• _EXERCISE DETAILS_
Write out exactly the lines below starting at the one containing "The height and" and ending at the one containing "You are a computer-use". Omit every picture.

• _SOURCE MATERIAL_
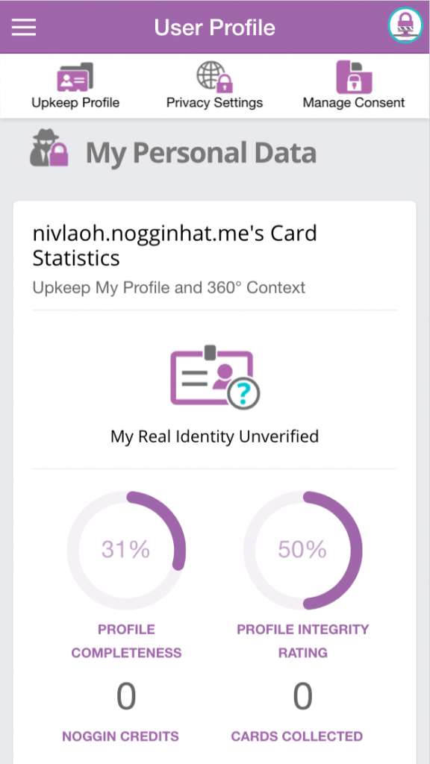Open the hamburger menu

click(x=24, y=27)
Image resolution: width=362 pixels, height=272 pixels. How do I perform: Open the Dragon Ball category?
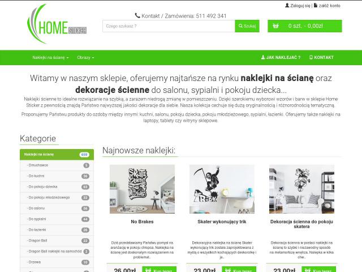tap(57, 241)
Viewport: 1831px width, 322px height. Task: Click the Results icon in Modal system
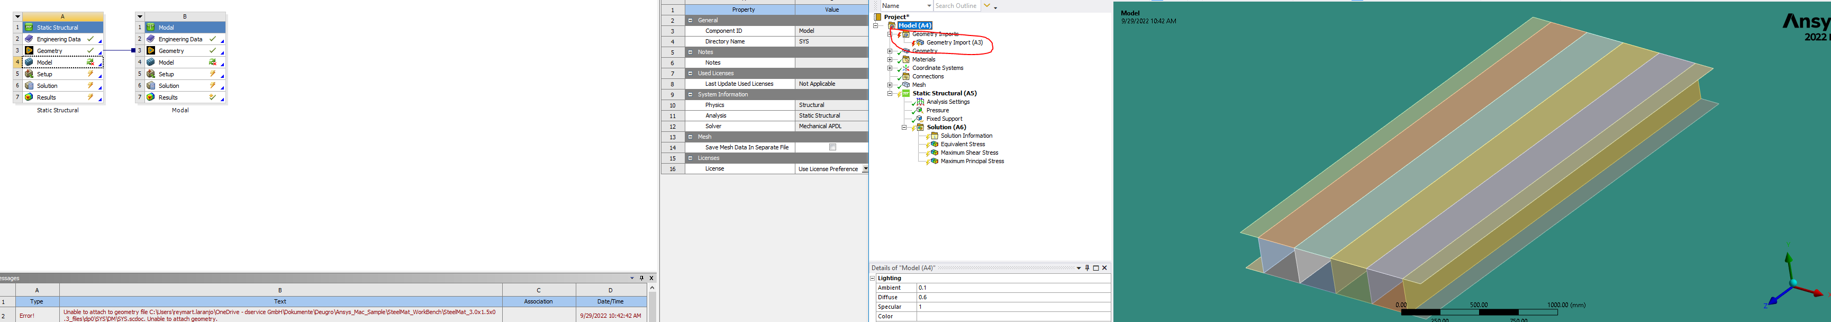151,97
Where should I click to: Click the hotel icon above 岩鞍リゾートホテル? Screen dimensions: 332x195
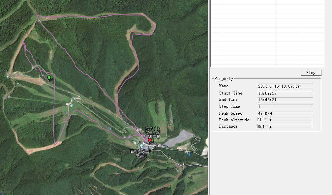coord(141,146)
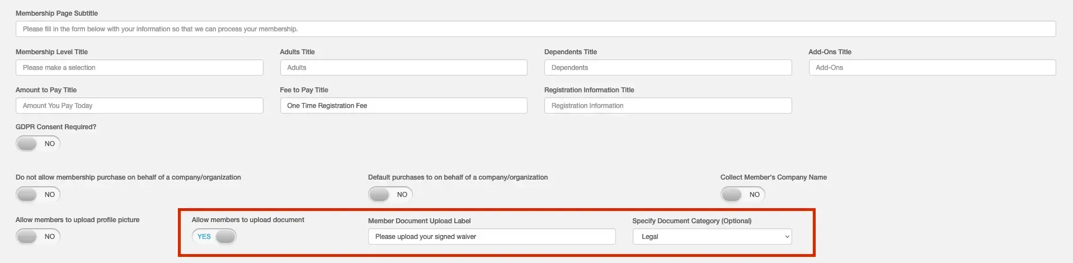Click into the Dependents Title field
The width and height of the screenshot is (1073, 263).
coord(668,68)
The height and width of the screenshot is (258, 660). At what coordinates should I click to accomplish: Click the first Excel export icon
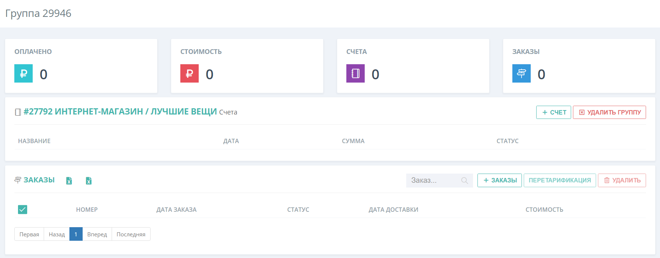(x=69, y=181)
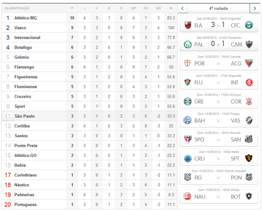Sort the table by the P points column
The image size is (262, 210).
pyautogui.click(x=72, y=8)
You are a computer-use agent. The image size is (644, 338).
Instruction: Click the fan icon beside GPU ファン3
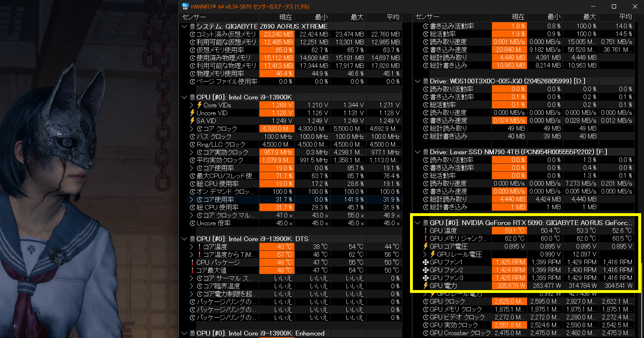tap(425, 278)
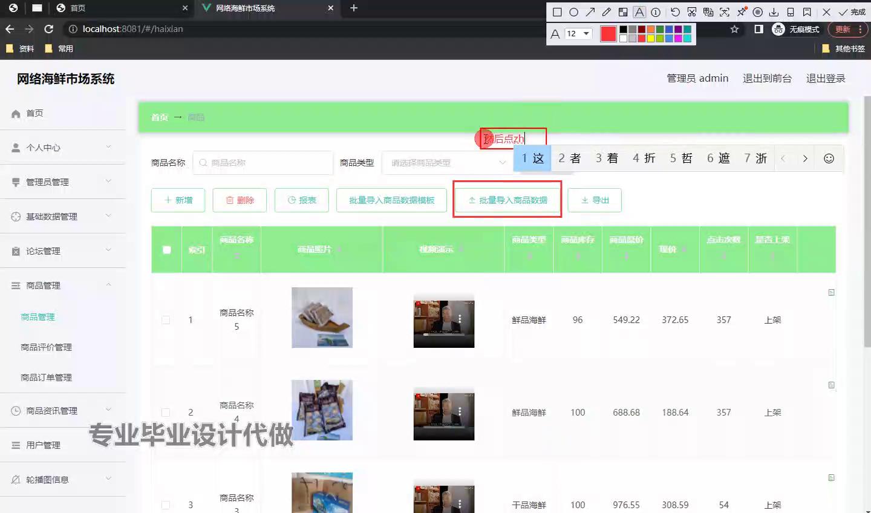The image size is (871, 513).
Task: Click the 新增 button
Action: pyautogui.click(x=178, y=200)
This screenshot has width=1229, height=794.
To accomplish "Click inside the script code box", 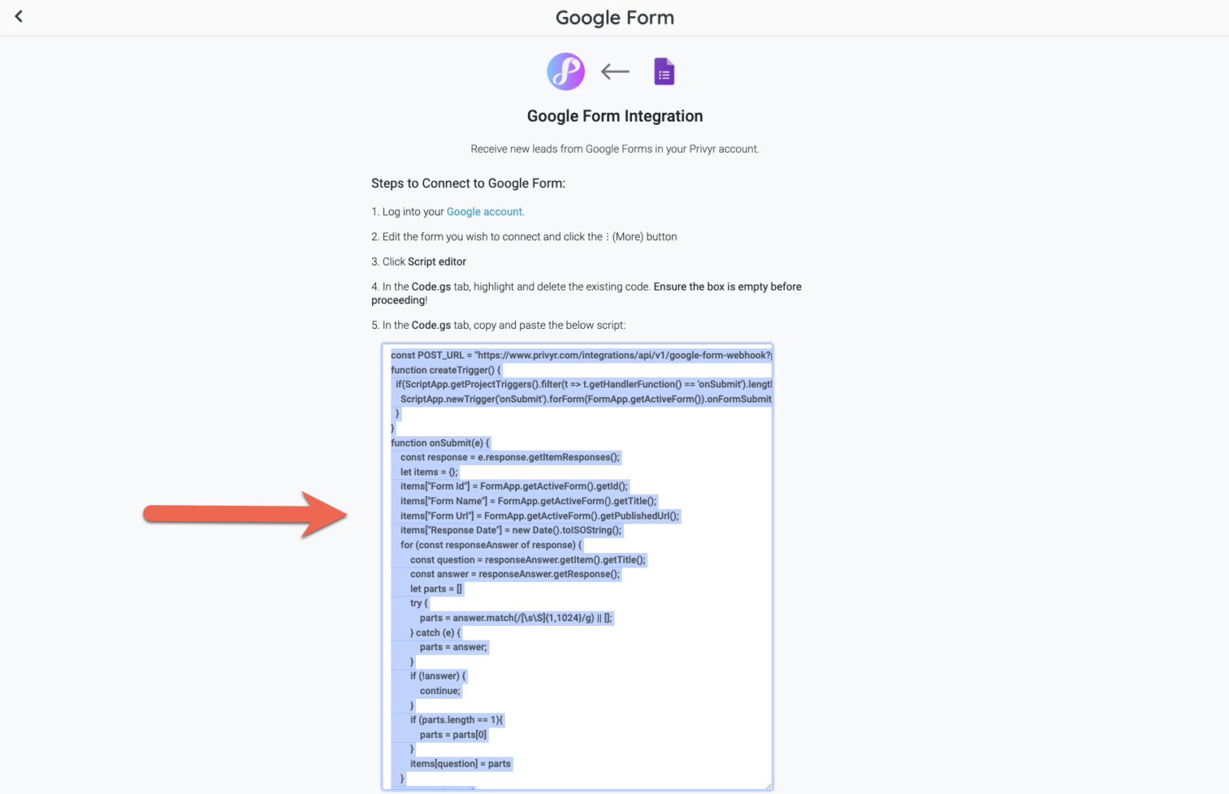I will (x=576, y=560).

• _YOUR SOLUTION_
The height and width of the screenshot is (258, 660). At what coordinates should I click to accomplish: Click the first Excel export icon
(x=69, y=181)
Sort the table by the P points column
The image size is (262, 210).
pyautogui.click(x=72, y=8)
You are a computer-use agent. The image size is (644, 338).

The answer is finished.